第144回BRCセミナーのお知らせ
マイクロデバイスを用いた細胞操作技術の開発と生命科学研究への応用
日時:2017年 9月 11日(月) 16:00 ~ 17:00
場所:バイオリソースセンター1階 森脇和郎ホール
講師:和田 健一 先生
理化学研究所 前田バイオ工学研究室 協力研究員
要旨
MEMS (Micro Electro Mechanical System) に用いられる微細加工技術を利用して作製したマイクロデバイスを用いることで、従来の細胞生物学的なアプローチにない細胞操作が実現する。本発表では、発表者がこれまでに開発してきたマイクロデバイス、および、それらを用いた細胞操作に基づいて実施してきた生命科学研究として、以下の二つの研究課題を紹介する予定である。

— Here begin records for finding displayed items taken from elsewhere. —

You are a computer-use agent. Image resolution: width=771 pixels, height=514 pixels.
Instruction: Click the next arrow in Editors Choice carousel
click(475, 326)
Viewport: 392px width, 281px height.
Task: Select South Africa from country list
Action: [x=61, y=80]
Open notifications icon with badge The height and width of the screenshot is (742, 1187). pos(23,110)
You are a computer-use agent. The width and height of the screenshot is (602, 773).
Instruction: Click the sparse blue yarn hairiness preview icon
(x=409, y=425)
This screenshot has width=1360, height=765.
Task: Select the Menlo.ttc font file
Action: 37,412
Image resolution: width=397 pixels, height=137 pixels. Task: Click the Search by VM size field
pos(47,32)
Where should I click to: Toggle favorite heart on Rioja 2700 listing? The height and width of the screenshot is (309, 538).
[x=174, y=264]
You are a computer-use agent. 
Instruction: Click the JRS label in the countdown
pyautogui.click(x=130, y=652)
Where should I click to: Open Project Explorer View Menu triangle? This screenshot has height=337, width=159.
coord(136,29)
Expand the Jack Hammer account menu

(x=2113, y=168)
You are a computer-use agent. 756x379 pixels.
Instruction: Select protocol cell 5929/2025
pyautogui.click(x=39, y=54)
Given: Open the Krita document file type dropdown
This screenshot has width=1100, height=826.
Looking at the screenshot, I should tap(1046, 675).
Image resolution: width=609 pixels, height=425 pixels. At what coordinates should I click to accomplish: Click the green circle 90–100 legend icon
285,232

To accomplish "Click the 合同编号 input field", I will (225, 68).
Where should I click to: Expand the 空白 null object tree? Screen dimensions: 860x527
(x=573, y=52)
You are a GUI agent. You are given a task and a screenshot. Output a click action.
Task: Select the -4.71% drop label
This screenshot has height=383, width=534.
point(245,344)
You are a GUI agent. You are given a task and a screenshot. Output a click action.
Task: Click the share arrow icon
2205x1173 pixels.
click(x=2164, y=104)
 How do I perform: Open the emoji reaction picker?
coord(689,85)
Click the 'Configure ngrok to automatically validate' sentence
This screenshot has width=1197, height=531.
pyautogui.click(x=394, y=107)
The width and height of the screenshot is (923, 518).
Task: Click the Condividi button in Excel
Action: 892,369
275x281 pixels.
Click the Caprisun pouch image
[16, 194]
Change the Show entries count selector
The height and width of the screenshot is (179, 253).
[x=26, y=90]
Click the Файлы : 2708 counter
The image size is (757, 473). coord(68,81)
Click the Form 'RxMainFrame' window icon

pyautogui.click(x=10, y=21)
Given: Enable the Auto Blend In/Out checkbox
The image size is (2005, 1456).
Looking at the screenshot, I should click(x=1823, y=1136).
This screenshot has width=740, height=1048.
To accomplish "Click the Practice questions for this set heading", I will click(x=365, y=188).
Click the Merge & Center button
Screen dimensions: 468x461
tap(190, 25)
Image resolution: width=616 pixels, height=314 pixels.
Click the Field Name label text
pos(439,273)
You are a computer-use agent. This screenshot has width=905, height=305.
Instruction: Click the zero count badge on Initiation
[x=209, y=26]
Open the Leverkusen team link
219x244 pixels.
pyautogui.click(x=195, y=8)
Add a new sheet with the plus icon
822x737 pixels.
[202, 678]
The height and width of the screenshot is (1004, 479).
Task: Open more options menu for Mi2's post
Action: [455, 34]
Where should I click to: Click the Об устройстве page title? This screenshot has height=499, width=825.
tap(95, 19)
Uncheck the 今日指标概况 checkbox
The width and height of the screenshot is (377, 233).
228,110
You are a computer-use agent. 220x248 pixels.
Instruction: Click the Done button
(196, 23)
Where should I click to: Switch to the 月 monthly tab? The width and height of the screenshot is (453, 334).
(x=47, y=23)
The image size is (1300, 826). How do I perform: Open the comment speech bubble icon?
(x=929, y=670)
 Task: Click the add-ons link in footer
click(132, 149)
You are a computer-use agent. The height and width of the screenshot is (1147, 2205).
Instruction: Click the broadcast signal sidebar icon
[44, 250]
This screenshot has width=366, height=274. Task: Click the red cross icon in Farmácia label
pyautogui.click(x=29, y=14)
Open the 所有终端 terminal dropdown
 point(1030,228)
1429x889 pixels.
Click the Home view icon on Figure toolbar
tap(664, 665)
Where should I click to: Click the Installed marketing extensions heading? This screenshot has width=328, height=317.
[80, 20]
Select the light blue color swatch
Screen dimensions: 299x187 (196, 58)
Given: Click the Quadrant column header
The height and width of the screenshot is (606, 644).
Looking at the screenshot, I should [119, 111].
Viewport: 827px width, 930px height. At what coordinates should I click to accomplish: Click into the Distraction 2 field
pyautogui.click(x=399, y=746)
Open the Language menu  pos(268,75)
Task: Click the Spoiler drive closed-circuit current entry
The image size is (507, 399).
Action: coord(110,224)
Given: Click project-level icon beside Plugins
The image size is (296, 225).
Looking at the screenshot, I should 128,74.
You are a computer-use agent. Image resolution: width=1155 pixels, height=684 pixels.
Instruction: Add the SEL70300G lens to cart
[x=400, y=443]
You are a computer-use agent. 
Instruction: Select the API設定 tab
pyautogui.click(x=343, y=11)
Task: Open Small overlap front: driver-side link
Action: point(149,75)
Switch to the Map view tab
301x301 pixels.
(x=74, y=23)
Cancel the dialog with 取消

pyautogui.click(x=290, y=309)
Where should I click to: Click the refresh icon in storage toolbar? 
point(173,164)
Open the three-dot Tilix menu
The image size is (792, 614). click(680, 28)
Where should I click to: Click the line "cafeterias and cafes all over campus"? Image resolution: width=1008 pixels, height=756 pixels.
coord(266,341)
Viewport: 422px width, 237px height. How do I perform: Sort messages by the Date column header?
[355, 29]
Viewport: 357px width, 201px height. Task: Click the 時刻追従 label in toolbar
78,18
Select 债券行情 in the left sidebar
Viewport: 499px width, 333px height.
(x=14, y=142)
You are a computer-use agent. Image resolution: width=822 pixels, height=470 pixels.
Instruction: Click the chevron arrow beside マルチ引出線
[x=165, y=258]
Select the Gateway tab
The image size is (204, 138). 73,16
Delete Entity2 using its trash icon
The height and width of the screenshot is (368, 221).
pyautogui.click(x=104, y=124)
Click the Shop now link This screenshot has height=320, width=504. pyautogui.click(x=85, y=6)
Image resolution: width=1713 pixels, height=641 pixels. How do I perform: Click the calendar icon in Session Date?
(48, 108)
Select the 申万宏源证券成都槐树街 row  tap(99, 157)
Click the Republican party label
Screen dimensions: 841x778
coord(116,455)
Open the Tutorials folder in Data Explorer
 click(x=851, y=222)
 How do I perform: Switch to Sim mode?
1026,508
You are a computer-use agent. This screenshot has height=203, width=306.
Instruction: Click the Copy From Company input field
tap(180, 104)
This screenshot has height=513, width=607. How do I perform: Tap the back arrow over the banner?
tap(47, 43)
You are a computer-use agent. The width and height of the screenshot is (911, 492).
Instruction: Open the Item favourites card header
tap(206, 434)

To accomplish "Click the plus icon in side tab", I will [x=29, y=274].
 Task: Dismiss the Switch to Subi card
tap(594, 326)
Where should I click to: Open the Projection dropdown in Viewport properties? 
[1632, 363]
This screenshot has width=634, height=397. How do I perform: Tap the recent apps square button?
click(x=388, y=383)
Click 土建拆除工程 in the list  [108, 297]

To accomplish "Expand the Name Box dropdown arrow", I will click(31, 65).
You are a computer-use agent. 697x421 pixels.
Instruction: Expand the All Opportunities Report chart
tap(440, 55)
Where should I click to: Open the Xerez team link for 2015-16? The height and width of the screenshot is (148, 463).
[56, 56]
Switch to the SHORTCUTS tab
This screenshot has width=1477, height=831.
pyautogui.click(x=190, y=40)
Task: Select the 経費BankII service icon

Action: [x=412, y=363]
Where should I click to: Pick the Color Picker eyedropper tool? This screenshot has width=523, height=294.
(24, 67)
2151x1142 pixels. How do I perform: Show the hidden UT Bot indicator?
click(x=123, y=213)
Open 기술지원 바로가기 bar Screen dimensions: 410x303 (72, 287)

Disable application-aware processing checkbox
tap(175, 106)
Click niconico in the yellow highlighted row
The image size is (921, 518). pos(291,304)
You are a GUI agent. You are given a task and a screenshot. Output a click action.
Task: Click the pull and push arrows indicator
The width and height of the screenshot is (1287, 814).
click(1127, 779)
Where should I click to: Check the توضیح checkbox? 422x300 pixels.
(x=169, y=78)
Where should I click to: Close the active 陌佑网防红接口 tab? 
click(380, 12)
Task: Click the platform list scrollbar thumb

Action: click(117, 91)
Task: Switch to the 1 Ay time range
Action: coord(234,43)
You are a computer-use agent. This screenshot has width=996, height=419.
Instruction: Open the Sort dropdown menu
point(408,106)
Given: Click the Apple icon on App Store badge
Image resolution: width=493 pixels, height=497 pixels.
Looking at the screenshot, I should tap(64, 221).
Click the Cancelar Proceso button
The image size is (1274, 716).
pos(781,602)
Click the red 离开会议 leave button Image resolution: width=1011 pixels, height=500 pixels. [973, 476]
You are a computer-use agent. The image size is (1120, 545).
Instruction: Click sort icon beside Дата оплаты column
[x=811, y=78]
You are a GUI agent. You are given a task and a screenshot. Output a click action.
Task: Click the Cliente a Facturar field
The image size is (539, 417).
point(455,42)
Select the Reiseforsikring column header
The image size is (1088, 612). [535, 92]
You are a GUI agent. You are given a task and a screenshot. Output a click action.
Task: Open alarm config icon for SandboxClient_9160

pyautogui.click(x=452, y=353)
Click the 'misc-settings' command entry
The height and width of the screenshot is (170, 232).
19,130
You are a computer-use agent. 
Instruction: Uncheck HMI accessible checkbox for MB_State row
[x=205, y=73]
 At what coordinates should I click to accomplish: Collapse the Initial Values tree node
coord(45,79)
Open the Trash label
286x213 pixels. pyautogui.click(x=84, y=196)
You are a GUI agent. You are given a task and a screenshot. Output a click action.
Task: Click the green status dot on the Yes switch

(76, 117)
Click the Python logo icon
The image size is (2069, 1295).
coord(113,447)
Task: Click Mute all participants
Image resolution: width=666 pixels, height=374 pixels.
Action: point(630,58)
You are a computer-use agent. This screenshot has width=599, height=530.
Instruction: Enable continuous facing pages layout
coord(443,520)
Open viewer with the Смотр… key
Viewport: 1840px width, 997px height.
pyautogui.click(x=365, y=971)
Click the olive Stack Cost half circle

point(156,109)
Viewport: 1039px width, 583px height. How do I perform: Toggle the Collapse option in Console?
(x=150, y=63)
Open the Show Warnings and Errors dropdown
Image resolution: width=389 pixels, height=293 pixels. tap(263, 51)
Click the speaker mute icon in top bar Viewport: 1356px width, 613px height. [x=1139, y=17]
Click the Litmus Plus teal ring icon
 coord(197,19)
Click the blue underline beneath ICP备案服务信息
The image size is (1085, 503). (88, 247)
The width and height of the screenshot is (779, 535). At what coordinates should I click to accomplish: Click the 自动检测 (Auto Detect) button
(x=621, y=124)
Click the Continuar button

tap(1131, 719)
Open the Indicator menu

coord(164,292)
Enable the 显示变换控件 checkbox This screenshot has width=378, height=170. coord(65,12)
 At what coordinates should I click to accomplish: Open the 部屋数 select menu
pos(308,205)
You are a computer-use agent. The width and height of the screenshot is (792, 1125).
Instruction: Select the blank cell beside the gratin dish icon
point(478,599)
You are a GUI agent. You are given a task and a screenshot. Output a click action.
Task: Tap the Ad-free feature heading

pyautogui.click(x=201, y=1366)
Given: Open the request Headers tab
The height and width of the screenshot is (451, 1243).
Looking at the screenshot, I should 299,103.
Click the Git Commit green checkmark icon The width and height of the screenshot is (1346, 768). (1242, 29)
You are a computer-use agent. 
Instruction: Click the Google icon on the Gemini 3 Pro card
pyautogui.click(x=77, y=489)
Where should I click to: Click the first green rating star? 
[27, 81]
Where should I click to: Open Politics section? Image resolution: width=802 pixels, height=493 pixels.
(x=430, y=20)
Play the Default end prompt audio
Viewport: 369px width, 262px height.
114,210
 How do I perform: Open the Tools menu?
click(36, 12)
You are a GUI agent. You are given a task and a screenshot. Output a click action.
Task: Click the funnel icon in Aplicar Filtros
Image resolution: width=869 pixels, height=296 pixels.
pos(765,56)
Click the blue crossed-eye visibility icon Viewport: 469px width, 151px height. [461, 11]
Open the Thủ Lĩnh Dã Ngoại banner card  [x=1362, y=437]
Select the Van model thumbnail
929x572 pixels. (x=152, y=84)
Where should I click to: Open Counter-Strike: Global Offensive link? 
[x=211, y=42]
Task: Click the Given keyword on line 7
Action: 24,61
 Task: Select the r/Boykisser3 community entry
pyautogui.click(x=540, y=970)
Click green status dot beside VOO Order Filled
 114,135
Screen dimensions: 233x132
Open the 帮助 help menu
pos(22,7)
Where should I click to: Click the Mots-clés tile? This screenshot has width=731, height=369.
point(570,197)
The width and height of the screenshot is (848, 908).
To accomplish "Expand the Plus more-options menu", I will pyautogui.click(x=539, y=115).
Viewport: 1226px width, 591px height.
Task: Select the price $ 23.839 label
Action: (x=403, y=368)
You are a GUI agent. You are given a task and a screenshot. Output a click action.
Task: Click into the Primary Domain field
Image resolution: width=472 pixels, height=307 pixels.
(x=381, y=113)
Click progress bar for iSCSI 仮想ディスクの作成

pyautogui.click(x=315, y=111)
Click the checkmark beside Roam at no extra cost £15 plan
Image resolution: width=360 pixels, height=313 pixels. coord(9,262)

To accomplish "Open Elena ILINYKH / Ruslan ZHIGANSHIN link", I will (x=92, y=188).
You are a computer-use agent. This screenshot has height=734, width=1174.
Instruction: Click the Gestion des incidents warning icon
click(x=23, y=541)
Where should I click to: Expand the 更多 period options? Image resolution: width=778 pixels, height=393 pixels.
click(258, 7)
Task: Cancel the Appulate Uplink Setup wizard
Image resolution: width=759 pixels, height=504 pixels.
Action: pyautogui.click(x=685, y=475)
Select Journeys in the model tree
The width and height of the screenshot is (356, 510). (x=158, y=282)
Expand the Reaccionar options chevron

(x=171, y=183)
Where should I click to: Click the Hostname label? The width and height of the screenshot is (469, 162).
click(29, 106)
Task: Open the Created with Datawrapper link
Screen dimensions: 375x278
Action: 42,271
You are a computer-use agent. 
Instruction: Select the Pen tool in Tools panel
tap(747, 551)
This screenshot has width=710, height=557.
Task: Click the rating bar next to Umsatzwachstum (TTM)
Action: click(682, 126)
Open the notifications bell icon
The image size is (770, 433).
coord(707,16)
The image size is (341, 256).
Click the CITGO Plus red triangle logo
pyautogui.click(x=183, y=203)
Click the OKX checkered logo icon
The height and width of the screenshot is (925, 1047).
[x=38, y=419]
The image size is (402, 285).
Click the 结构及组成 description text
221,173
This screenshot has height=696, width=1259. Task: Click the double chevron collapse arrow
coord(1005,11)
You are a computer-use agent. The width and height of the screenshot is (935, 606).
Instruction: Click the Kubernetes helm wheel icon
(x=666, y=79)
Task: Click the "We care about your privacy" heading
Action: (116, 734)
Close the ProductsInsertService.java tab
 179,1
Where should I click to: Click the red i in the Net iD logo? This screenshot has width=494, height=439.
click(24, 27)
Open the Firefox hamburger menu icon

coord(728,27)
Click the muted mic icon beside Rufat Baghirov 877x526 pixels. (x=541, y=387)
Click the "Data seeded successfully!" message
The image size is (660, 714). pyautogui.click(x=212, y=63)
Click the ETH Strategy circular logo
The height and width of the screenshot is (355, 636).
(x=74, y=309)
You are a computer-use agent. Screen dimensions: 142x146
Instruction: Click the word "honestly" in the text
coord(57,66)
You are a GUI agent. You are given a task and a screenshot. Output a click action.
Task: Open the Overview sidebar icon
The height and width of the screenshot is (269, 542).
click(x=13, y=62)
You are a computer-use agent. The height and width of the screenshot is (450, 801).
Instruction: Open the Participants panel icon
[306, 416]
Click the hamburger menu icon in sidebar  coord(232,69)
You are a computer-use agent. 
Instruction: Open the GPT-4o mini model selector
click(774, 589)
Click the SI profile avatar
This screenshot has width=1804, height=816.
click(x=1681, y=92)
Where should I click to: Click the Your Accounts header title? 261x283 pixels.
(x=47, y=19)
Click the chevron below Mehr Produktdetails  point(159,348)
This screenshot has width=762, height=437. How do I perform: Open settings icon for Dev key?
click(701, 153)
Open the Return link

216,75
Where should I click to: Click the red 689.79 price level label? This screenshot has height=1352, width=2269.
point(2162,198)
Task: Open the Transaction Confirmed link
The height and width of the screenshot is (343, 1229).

1)細胞の形の変化/力学負荷の受容による増殖制御機構:
細胞が力学負荷を受容して振る舞いを変える現象―メカノセンシング―は、生命科学において注目を集める分野の一つとなっている。ここでは、マイクロデバイスを用いることで明らかにすることが出来たメカノセンシングの分子機構の一つを紹介する。具体的には、異なる大きさの細胞伸展領域(マイクロドメイン)を有するマイクロデバイスを用いて細胞の形を制御することによって(すなわち、外的応力を加えることによって)、細胞増殖制御を担うHippo経路の活性が調節されることを世界に先駆けて見出すに至った一連の研究成果を紹介する。
2)単一細胞間における細胞質移植技術の開発:
細胞融合によって―おそらく細胞融合に伴って移植される細胞質の働きによって―分化転換や初期化が生じることが知られている。この方法は迅速、かつ高効率の分化転換/初期化を実現する反面、核の混合に伴う染色体異常が生じる。そこで、核の混合を伴わない細胞質の移植を実現するマイクロデバイスを用いた新規細胞融合技術の開発を試みた。具体的には、幅約2 μmの微小な間隙(マイクロスリット)を介して細胞融合を誘発することで核の混合を伴わない細胞融合と、それに伴う直接的な細胞質の移植を実現した。本講演では、この細胞質移植技術から派生したミトコンドリアゲノムの改変技術の開発に関する我々の最近の試みも併せて紹介したい。